I am trying to extract data from a PDF file which contains data in separate tables & convert to excel. Based on this link as my need is more or less the same, I am using PDFBOX jar to do the extraction.
To test whether I can first extract the data from different tables in the pdf, tried with the code specified below. But it does not extract & gives an error stating Corrupt object reference, don't know what it means.
To see if there was any issue with the pdf itself, I checked with https://online2pdf.com & it successfully converted the pdf file to excel, so I believe there is no issue with the pdf file.

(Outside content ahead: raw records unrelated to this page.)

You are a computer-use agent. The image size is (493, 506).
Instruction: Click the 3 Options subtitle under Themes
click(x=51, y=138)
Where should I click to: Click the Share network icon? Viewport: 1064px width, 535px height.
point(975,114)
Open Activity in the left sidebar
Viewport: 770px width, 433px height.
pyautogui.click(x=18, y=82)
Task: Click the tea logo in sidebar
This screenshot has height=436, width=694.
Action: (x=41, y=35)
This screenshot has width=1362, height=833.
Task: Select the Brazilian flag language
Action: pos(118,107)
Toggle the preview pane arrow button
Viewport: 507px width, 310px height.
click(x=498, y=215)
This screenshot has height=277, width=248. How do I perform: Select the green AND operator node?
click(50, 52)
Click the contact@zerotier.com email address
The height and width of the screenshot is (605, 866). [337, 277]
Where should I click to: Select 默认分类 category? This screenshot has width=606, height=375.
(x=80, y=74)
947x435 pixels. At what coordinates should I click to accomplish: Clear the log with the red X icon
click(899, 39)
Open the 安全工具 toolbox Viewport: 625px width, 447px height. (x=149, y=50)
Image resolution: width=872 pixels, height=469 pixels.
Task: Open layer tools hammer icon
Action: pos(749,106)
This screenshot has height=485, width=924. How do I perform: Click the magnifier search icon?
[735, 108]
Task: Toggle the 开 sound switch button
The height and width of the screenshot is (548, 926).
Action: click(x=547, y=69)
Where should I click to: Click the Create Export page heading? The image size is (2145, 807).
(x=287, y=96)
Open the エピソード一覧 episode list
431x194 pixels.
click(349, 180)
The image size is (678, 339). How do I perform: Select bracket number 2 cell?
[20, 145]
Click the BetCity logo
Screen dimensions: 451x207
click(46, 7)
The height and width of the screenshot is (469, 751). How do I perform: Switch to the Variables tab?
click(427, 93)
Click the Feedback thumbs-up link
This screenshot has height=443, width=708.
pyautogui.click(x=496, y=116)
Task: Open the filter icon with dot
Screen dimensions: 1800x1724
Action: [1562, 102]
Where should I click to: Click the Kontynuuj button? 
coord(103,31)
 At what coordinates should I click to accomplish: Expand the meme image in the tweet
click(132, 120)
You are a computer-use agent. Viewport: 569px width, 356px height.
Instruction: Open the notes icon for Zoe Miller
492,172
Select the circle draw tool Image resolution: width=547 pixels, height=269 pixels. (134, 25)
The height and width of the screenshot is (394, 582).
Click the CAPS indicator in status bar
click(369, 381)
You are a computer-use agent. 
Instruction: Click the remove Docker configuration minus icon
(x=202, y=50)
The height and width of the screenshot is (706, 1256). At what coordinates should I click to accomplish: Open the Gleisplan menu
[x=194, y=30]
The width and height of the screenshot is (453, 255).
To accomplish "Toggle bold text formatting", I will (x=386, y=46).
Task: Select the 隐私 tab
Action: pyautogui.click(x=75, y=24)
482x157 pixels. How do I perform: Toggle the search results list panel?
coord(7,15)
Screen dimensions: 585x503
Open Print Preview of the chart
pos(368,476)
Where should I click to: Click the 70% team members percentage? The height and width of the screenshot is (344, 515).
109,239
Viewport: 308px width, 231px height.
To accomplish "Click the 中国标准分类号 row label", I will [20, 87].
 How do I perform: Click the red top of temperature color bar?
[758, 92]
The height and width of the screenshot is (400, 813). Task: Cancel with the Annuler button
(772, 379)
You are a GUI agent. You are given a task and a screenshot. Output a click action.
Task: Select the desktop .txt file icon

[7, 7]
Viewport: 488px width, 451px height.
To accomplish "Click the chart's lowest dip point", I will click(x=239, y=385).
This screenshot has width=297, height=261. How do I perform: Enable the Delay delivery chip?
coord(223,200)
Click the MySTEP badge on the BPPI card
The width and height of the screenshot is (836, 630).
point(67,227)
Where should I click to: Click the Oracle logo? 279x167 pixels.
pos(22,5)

Hope the issue I face is clear & await inputs on what needs to be done to extract the data from the pdf
Error message:
2016-07-21 13:49:11 WARN BaseParser:682 - Corrupt object reference at offset 6371
2016-07-21 13:49:11 WARN BaseParser:682 - Corrupt object reference at offset 6373
java.io.IOException: Expected string 'null' but missed at character 'u' at offset 6376
at org.apache.pdfbox.pdfparser.BaseParser.readExpectedString(BaseParser.java:1017)
at org.apache.pdfbox.pdfparser.BaseParser.readExpectedString(BaseParser.java:1000)
at org.apache.pdfbox.pdfparser.BaseParser.parseDirObject(BaseParser.java:879)
at org.apache.pdfbox.pdfparser.BaseParser.parseCOSArray(BaseParser.java:651)
at org.apache.pdfbox.pdfparser.PDFStreamParser.parseNextToken(PDFStreamParser.java:175)
at org.apache.pdfbox.contentstream.PDFStreamEngine.processStreamOperators(PDFStreamEngine.java:479)
at org.apache.pdfbox.contentstream.PDFStreamEngine.processStream(PDFStreamEngine.java:446)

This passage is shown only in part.